■ QUOTED TEXT
* * * * *

# Favorite Recording of Lalo's Symphonie Espagnole?



## haziz (Sep 15, 2017)

What is your favorite recording of Lalo's Symphonie espagnole? 

Feel free to elaborate on why a particular recording appeals or does not.

Thanks.


----------



## justekaia (Jan 2, 2022)

the symphanie espagnole has been a favourite since my childhood and as i focus only on fairly recent recordings i have mutter-ozawa, repin-nagano and capuçon-Järvi; out of the three i would pick repin-nagano because repin steals the day


----------



## wkasimer (Jun 5, 2017)

haziz said:


> What is your favorite recording of Lalo's Symphonie espagnole?


Oistrakh/Martinon
Kogan/Bruck
Ricci/Ansermet
Dumay/Plasson


----------



## Subutai (Feb 28, 2021)

N/A


----------



## Shaughnessy (Dec 31, 2020)

Menuhin/Enescu
Perlman/Previn
Szeryng/Reinhardt
Oistrakh/Martinon


----------



## marlow (11 mo ago)

There is a fabulous version by Heifetz but he only plays 4 movements


----------



## EvaBaron (Jan 3, 2022)

marlow said:


> There is a fabulous version by Heifetz but he only plays 4 movements


Wait there’s more?


----------



## haziz (Sep 15, 2017)

* * * * *

■ SUPPLIED DATA
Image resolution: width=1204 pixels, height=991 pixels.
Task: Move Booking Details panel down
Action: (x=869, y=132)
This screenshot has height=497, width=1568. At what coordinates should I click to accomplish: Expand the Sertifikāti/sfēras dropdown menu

* * * * *

■ TASK SET
1. Give every recording that wkasimer names in the forum thread about Lalo's Symphonie espagnole.
2. Rewrite the forum thread about Lalo's Symphonie espagnole from "# Favorite Recording" up to and including "or does not.", with "elaborate" swapped for "comment".
3. Carry the forum thread about Lalo's Symphonie espagnole forward from the point where it stops.

■ EXERCISE RESULTS
1.
Oistrakh/Martinon
Kogan/Bruck
Ricci/Ansermet
Dumay/Plasson

2.
# Favorite Recording of Lalo's Symphonie Espagnole?



## haziz (Sep 15, 2017)

What is your favorite recording of Lalo's Symphonie espagnole? 

Feel free to comment on why a particular recording appeals or does not.

3.
EvaBaron said:


> Wait there’s more?



It actually is a 5 mvt. work, and yes I had to go and look it up. This is a quote from Wikipedia:

_A typical performance runs just over half an hour. One of the shorter recordings, conductor Eugene Ormandy's 1967 recording with the Philadelphia Orchestra, featuring violinist Isaac Stern, runs 32 minutes and 43 seconds.[2] It was common practice until the middle of the 20th century for performances of the work to omit the Intermezzo,[3] leaving a four-movement work that more closely reflected the traditional structure of a symphony._

This is from the internet and therefore infallible!


----------



## EvaBaron (Jan 3, 2022)

Now I’m at a crossroads. Never heard this piece before, and Heifetz is my favorite violinist but I would like to hear everything Lalo wrote. Guess I’ll find another more recent recording but i think I’ll start with Heifetz


----------



## haziz (Sep 15, 2017)

EvaBaron said:


> Now I’m at a crossroads. Never heard this piece before, and Heifetz is my favorite violinist but I would like to hear everything Lalo wrote. Guess I’ll find another more recent recording but i think I’ll start with Heifetz



By all means start with the Heifetz (I am actually not familiar with that recording), but I would also listen to other recordings. I can highly recommend the following more modern recordings (at least probably recorded in better sound). It is a beautiful composition.


----------



## EvaBaron (Jan 3, 2022)

haziz said:


> By all means start with the Heifetz (I am actually not familiar with that recording), but I would also listen to other recordings. I can highly recommend the following more modern recordings (at least probably recorded in better sound). It is a beautiful composition.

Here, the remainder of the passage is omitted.